Zero Impunity, projet franco-luxembourgeois – coproduit par a_BAHN, Camera Talk, Melusine et Webspider – est un projet transmédias d’investigation (et militant) contre l’impunité des violences sexuelles en conflits armés. Récompensé en janvier dernier au festival international du Film à Biarritz, le projet prend de l’ampleur. Découverte.
Décrypter les jeux de pouvoir, de rapports de force et les défaillances judiciaires au sein des États et des institutions, obtenir les témoignages de victimes de violences sexuelles en conflits armés, c’est là tout le travail effectué par les journalistes indépendants du Collectivo Youpress pour le projet Zero Impunity. Onze femmes ont ainsi mené six enquêtes, publiées en ligne et diffusées par douze partenaires internationaux – dont le français Mediapart.

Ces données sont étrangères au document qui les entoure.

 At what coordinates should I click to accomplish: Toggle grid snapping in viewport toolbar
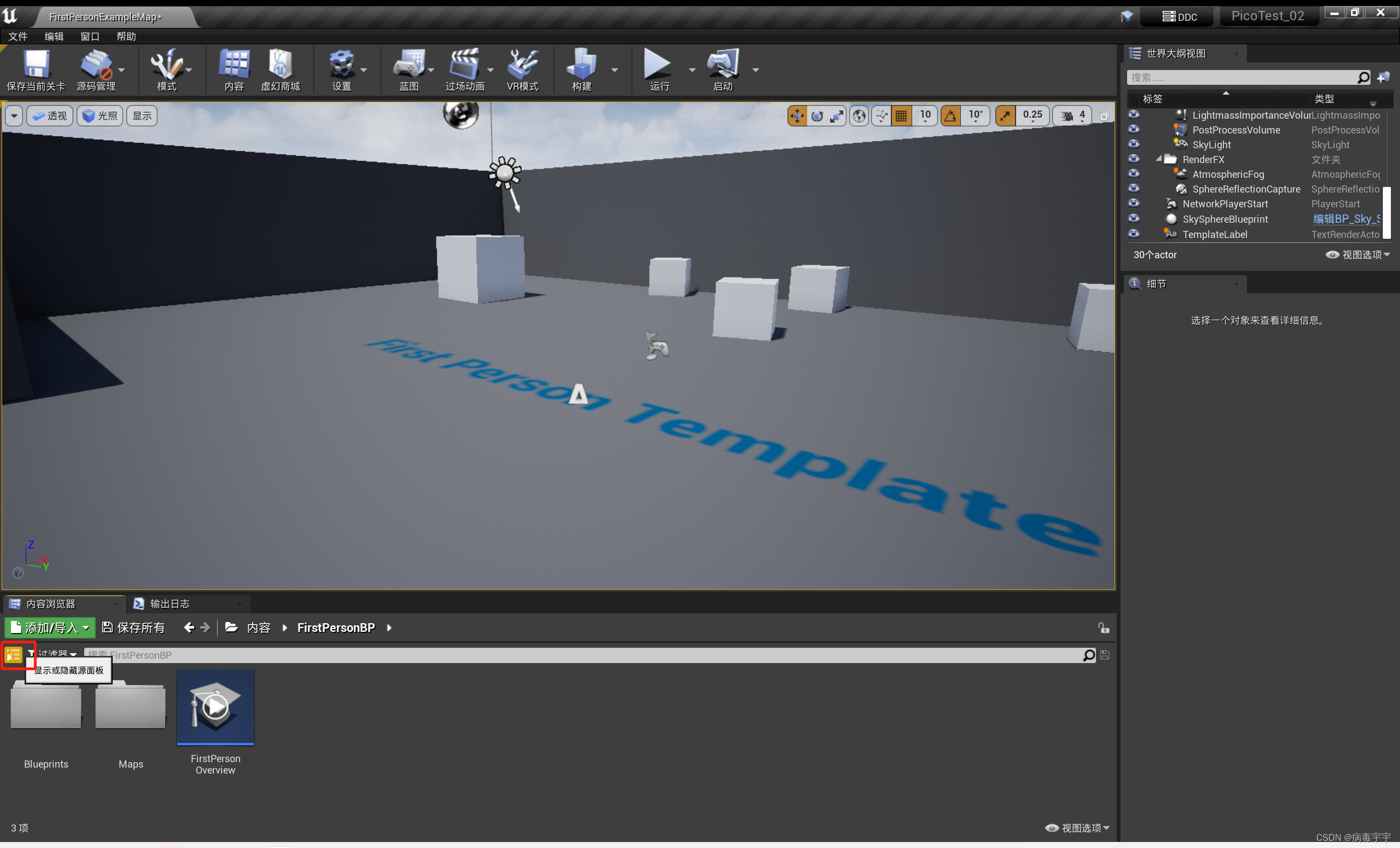coord(901,115)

La première enquête revient sur les viols commis par l’armée française lors de l’opération Sangaris en Centafrique, la seconde sur ceux utilisés comme moyen de torture à Guantanamo par l’armée américaine et la troisième dénonce les viols d’enfants commis par le régime de Bachar al-Assad en Syrie. Suivent les trois autres, aux contenus tout aussi diversifiés – l’inaction de l’ONU face à ces crimes, les violences sexuelles commises pendant la guerre en Ukraine et les dysfonctionnements de la Cour pénale internationale face à cette problématique.
Ces investigations constituent la base de travail qui a servi à mettre en place les diverses actions visant à lutter contre ces impunités, mais également à la réalisation d’un film d’animation de 90 minutes dont la sortie est prévue pour fin 2017, voire début 2018. À ce travail s’ajoutent quatre pétitions en ligne, disponibles sur change.org, auxquelles s’est greffée le 19 juin dernier (en l’occurrence date de la Journée mondiale de la lutte contre les violences sexuelles) une marche interactive en 3D…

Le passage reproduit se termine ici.